De pronto, aparece en el campo un nuevo luchador. Era Escoto Erígena, o el irlandés. Carlos el Calvo le había invitado a intervenir en la contienda, pero él se aprovechó de aquella confusión para lanzar al público las ideas más peregrinas. Escoto había aprendido el griego para penetrar en los palacios de la sabiduría oriental. Sin saber cómo, había logrado encontrar libros que nadie leía entonces en el mundo occidental y muy pocos en Oriente. Él fue el primero que introdujo en la cristiandad latina los libros del misterioso falsario, cristiano neoplatónico, que escribió durante el siglo v en el norte de Siria con el nombre de Dionisio Areopagita.
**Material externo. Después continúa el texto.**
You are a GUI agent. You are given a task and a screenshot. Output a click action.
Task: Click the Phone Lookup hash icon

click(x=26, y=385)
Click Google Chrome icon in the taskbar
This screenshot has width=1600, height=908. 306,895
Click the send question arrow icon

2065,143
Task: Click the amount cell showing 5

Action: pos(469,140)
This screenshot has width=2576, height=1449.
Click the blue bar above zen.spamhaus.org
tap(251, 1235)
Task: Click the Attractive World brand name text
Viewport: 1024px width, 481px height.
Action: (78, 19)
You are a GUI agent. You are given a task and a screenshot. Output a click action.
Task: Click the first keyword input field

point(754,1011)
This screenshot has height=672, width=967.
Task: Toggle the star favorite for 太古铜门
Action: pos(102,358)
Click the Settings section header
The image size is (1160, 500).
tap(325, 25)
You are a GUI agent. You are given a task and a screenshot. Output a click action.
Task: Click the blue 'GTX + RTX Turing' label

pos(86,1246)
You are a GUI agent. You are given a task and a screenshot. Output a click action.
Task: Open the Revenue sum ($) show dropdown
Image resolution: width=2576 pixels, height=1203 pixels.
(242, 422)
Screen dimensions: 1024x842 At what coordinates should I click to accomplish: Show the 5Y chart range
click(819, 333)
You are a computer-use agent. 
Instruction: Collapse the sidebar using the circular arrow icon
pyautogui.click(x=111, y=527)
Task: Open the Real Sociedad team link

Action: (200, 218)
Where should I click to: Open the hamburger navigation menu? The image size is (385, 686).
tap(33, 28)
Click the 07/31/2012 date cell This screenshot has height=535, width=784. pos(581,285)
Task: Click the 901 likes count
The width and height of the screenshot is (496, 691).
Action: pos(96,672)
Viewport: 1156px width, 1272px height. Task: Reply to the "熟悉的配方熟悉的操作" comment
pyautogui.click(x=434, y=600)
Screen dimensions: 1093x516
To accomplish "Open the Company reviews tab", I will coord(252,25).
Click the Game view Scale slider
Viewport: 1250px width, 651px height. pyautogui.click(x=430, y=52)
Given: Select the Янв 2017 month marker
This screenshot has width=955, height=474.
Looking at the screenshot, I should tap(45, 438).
Estaba impregnado de filosofía alejandrina, se había amamantado en Plotino y en Orígenes y le deslumbraban las doctrinas que Proclo había expuesto en Atenas después de la liquidación del paganismo: evolución délo abstracto a lo concreto, de lo uno a lo múltiple, de lo perfecto a lo imperfecto; restablecimiento final por el retorno de todas las cosas a su unidad primordial; reabsorción panteísta, complicada con filigranas racionalistas que hacían pensar en las triadas y hebdómadas de los gnósticos. Algo de todo esto tenía el libro singular con que el filósofo irlandés intervenía en la polémica acerca de la predestinación. De praedestinatione divina se intitulaba, y era un tejido no bien hilvanado de ideas panteístas y racionalistas, neoplatónicas y origenistas.